As Chicago Public Schools and the Illinois State Board of Education continue to tussle over whether CPS students will take a new Common Core-aligned standardized test this spring, ISBE is telling parents that federal law prohibits them from opting their children out of the controversial test.
That’s in spite of laws and practices in other states that let parents decide whether their children will sit for the test — and of last year’s public outcry of CPS parents refusing to sit their children for the now-extinct ISAT exam.
“I know some of you have already received questions from parents who would like their children to be able to opt out of taking the test. Opting out of PARCC is not an option,” State Supt. Christopher A. Koch recently wrote to district administrators, giving them a letter to forward to parents who asked about opting out. ISBE also cited a provision of the federal No Child Left Behind act about academic assessment requirements: “Such assessments shall provide for the participation in such assessments of all students.”
ISBE, which requires districts and schools to administer the same test to each student every year, has interpreted that line as a federal mandate for parents as well, saying the state has no specific opt-out provision.
“Federal law and state law says every child has to have the opportunity to be given the same state tests,” ISBE spokeswoman Mary Fergus said.
But PARCC opponents say requiring the test to be given isn’t the same as requiring children to take it.
At least six other states allow parents to opt out and even more remain mum when parents do, according to the National Center for Fair and Open Testing, a Massachusetts-based group working to end “misuses and flaws of testing practices.”
California, Wisconsin and Nebraska are among states with a specific opt-out statute.

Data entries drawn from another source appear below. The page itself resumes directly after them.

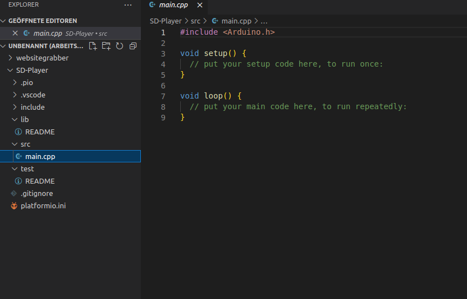
Task: Open README file under test folder
Action: coord(40,181)
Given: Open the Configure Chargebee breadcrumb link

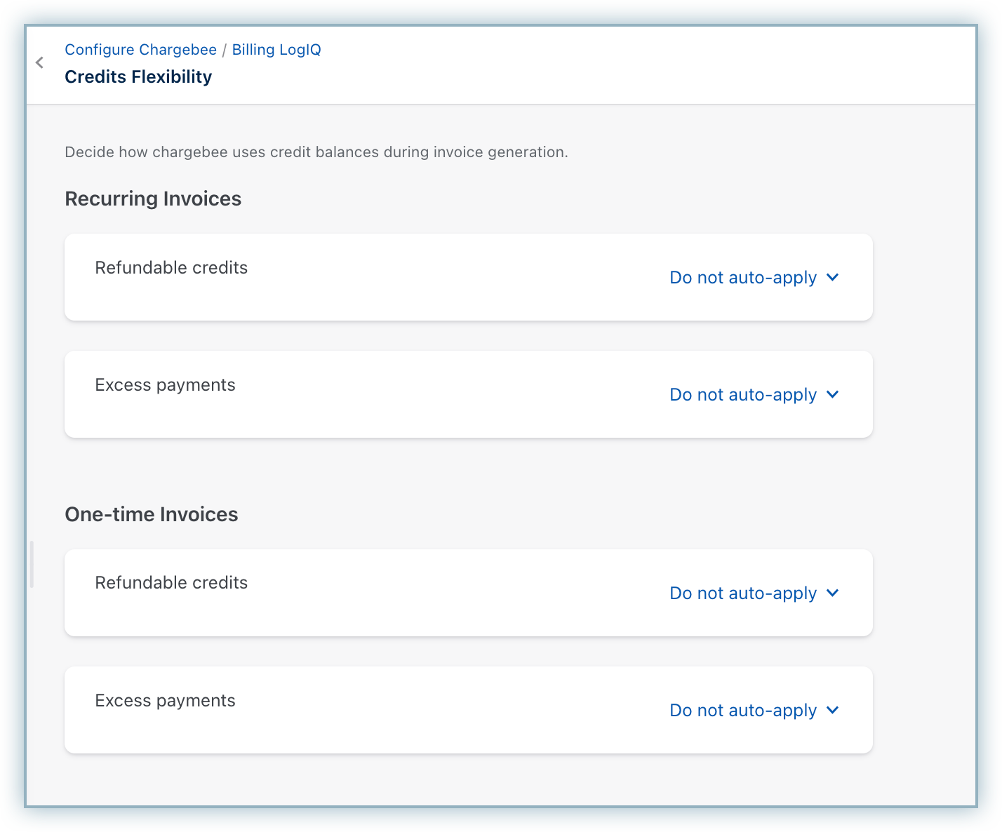Looking at the screenshot, I should click(x=140, y=50).

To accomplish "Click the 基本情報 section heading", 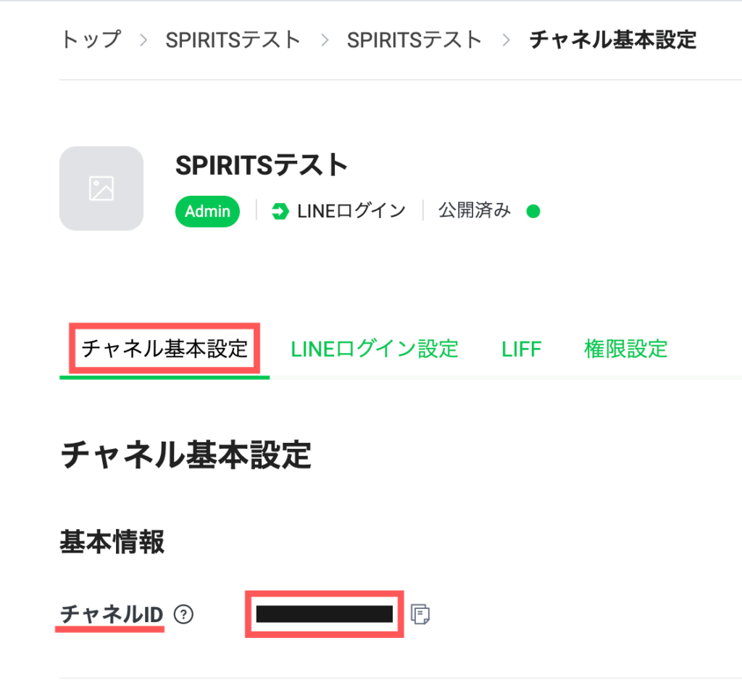I will point(112,542).
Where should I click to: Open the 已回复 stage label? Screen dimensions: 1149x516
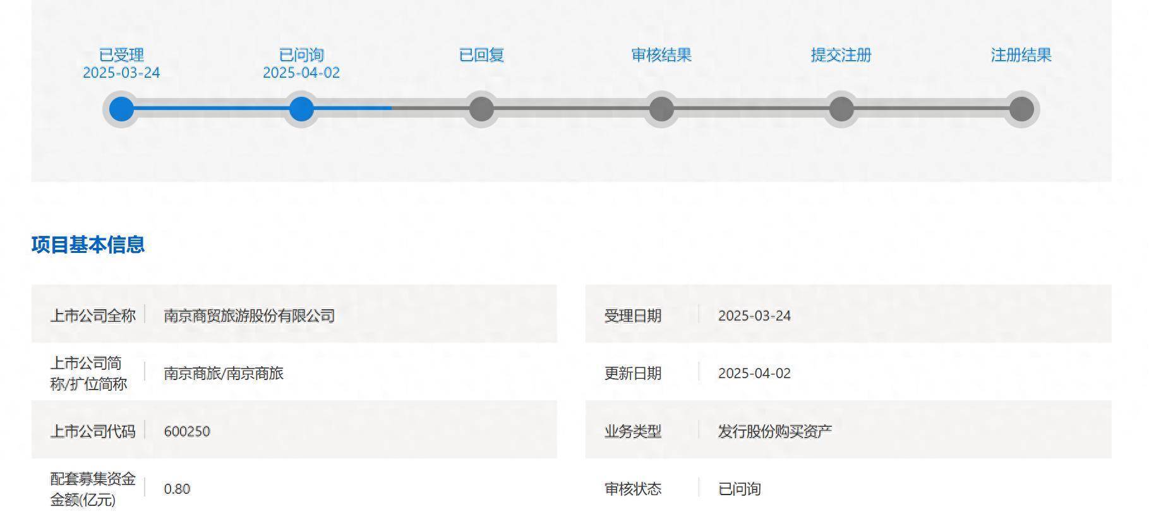click(x=481, y=55)
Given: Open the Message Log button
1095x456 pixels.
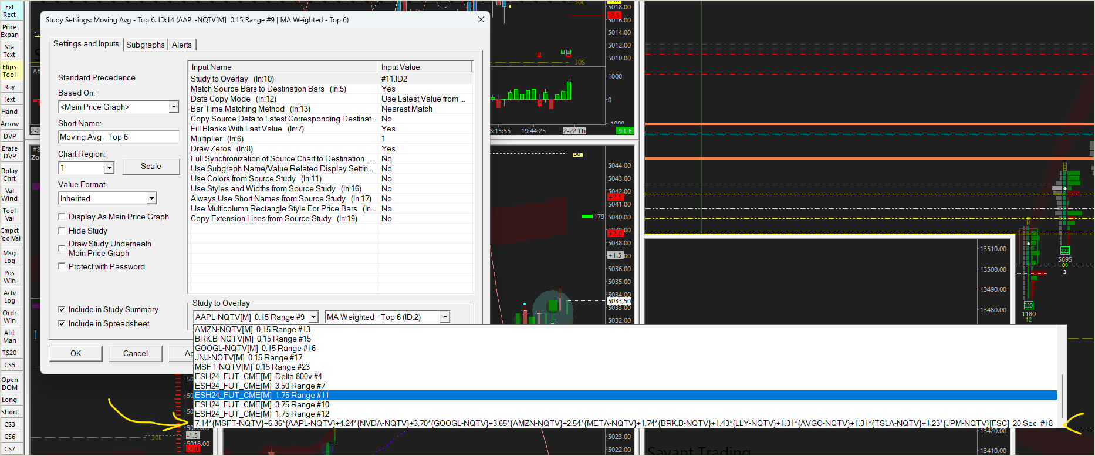Looking at the screenshot, I should pyautogui.click(x=10, y=257).
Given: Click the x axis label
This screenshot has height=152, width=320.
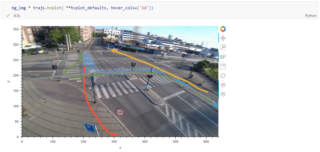Looking at the screenshot, I should (120, 148).
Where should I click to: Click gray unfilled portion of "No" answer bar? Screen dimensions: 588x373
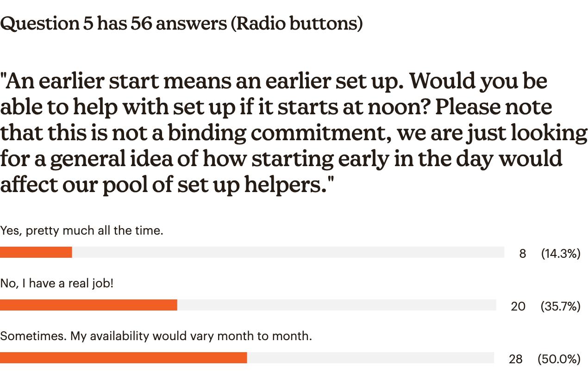[337, 305]
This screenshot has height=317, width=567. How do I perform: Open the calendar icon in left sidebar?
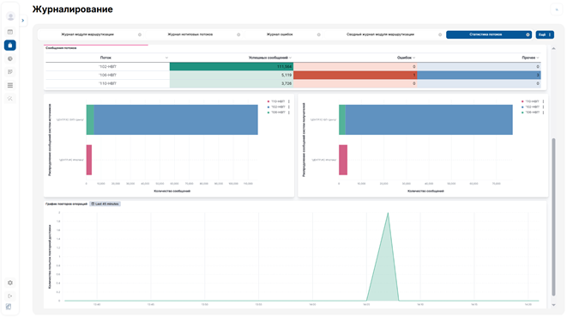10,32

New York and others don’t, but thousands of New York schoolchildren refused to take their annual state test last year with no repercussions, said Robert Schaeffer, the group’s public education director.
“No Child Left Behind does not speak to it either way,” Schaeffer said. “There are differences in state practices.”
Last spring, parents at at least 60 CPS schools refused to let their children take the Illinois State Achievement Test, saying they didn’t want their children put through the ISAT when another standardized test would count for teacher evaluations and school ratings.
The state wrote to CPS in February saying “districts and schools are required to administer” the ISAT but sent no warning to parents. Neither CPS nor ISBE could say how many kids eligible to take the ISAT skipped it.
Illinois is set to begin the PARCC this spring, replacing the elementary level ISAT and high-school level Prairie State Achievement Examination with new tests aligned to Common Core state standards that are supposed to be tougher and require more critical thinking skills.
In an unusual alliance, Raise Your Hand Illinois is backing CPS CEO Barbara Byrd-Bennett’s recent efforts to stave off full PARCC implementation for at least another year.
Raise Your Hand Illinois representatives and CPS parents are petitioning against PARCC to ISBE, and have gathered nearly 2,000 signatures in three weeks. The parents, who’ve taken online sample PARCC tests, say the test is unnecessarily confusing, requires technology the district does not yet have for every child, and needs precious classroom time to show children how to use the test’s technology.
“Illinois is not alone in its opposition to this test in its current form,” the petition reads. “In fact, of the 23 states originally planning to use PARCC, only eight states plus the District of Columbia are using both the elementary and high school versions of the PARCC. (Three additional states will use PARCC for some students.)”
Raise Your Hand also is talking to legislators about introducing a formal opt-out bill in January and about existing problems with PARCC, said Cassie Creswell, a board member and organizer with the anti-testing More Than A Score group that was behind last year’s parental opt-out campaign.
“The state must administer the test but that doesn’t mean the kid has to take it,” Creswell said. “On a legal basis, the parent should have the right to refuse for the kids.”
If PARCC prevails, More Than A Score will again show interested parents how to keep their children from taking it, she said. Some parents have already informed schools their children won’t test, she said.
District spokesman Bill McCaffrey declined to comment on the right to opt out, which Byrd-Bennett supported last year but discouraged. He said CPS is “focused on seeking to extend its PARCC pilot by one year as well as increase the number of schools that administer the assessment.”
“We encourage all students to participate in the standardized tests the district administers, as the results help inform classroom instruction and gauge student achievement,” he wrote.